Sunday River's fairways are much wider than Sugarloaf's, though that isn't always apparent from the tee. Its topography is rumpled, with lots of hillocks and plateaus making the targets seem narrower than they are. The enormous greens provide strategic challenges and tricky club selection because of their size.
The views of the Mahoosuc Mountains are expansive and include Old Speck, the fifth-highest peak in the state at 4,144 feet. The Appalachian Trail runs just west of Old Speck, which is part of the panorama for the downhill tee shot on the 4th hole.
"The foliage starts with the deciduous trees at the 3,000-foot level, and then it just makes its way down to about 800 feet," said Kaufman. "So somewhere on the mountain it's always going to be changing color."
Our only encounter with wildlife on the courses was with a woodchuck on the 12th tee at Sugarloaf, though one of our early morning playing partners at Sunday River, Chris Coates, showed us a camera-phone shot he had taken of a moose on the course's access road.

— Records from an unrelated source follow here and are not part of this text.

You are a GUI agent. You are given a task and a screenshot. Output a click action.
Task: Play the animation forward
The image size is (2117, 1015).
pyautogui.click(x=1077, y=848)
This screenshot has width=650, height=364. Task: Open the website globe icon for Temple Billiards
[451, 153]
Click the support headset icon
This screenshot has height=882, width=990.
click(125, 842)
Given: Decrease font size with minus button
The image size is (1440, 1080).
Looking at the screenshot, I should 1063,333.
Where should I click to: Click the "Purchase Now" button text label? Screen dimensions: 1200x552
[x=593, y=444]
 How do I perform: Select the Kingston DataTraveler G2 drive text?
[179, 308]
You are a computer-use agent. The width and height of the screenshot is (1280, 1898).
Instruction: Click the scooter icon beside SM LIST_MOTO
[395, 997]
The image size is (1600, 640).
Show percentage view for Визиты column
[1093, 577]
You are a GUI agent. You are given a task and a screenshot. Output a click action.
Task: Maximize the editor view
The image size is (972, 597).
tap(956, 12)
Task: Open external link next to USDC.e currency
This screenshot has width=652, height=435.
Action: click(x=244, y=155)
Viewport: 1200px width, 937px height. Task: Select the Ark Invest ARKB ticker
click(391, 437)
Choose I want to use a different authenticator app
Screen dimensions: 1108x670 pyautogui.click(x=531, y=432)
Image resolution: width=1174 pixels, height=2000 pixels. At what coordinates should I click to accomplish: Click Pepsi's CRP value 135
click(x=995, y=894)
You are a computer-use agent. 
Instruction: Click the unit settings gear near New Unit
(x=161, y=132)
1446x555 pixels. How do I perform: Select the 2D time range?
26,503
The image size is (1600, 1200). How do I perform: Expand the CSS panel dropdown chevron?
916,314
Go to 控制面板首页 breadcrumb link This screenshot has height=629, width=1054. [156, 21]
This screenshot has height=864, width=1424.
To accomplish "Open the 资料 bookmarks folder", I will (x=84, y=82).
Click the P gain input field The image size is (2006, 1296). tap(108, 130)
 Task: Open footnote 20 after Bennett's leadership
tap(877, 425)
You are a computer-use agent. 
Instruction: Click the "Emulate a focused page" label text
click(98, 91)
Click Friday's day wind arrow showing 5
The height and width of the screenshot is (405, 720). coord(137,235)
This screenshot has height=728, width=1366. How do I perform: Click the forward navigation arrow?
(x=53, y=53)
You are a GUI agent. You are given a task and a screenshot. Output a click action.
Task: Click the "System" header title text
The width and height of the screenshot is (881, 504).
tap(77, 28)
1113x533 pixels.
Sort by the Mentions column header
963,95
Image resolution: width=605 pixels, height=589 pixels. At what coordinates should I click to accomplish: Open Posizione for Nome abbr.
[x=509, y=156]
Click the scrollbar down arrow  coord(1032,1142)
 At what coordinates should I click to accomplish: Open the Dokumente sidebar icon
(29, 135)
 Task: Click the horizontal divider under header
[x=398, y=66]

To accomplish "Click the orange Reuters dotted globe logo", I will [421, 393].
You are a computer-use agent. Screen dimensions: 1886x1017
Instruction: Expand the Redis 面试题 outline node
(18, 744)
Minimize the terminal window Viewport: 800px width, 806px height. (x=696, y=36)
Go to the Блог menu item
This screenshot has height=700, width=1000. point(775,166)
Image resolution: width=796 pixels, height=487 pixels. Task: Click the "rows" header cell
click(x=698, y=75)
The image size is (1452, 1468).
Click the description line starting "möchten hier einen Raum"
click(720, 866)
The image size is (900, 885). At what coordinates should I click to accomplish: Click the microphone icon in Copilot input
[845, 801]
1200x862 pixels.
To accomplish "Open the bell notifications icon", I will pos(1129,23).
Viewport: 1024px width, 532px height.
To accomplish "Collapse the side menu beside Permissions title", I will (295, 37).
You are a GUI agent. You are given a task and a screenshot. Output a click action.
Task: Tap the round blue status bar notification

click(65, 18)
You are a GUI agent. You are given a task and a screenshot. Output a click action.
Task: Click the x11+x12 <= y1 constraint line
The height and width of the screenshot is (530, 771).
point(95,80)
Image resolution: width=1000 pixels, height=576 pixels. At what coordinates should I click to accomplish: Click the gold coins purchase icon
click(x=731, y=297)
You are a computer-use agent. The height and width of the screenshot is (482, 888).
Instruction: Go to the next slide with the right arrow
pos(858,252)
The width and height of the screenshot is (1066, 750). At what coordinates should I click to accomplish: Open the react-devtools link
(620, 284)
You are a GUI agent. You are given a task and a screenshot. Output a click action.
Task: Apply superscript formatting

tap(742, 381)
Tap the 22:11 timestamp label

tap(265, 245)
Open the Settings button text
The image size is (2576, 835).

The ski resorts were acquired last month by CNL Income Properties, a real estate investment trust, and Boyne USA Resorts will operate them. Boyne also operates the Bretton Woods and Loon resorts in New Hampshire. Sugarloaf's course is part of the resort, while Sunday River's is a separate entity, owned by Harris Golf Group of Bath, Maine. Neither Swain nor Kaufman expects big changes because of the sale.
So which is the better course?
"Sugarloaf has been on the radar for quite some time," said Kaufman. "They're really two different experiences. We're just trying to get the word out that we're here."
Consider the friendly competition a draw, or more properly, a win-win.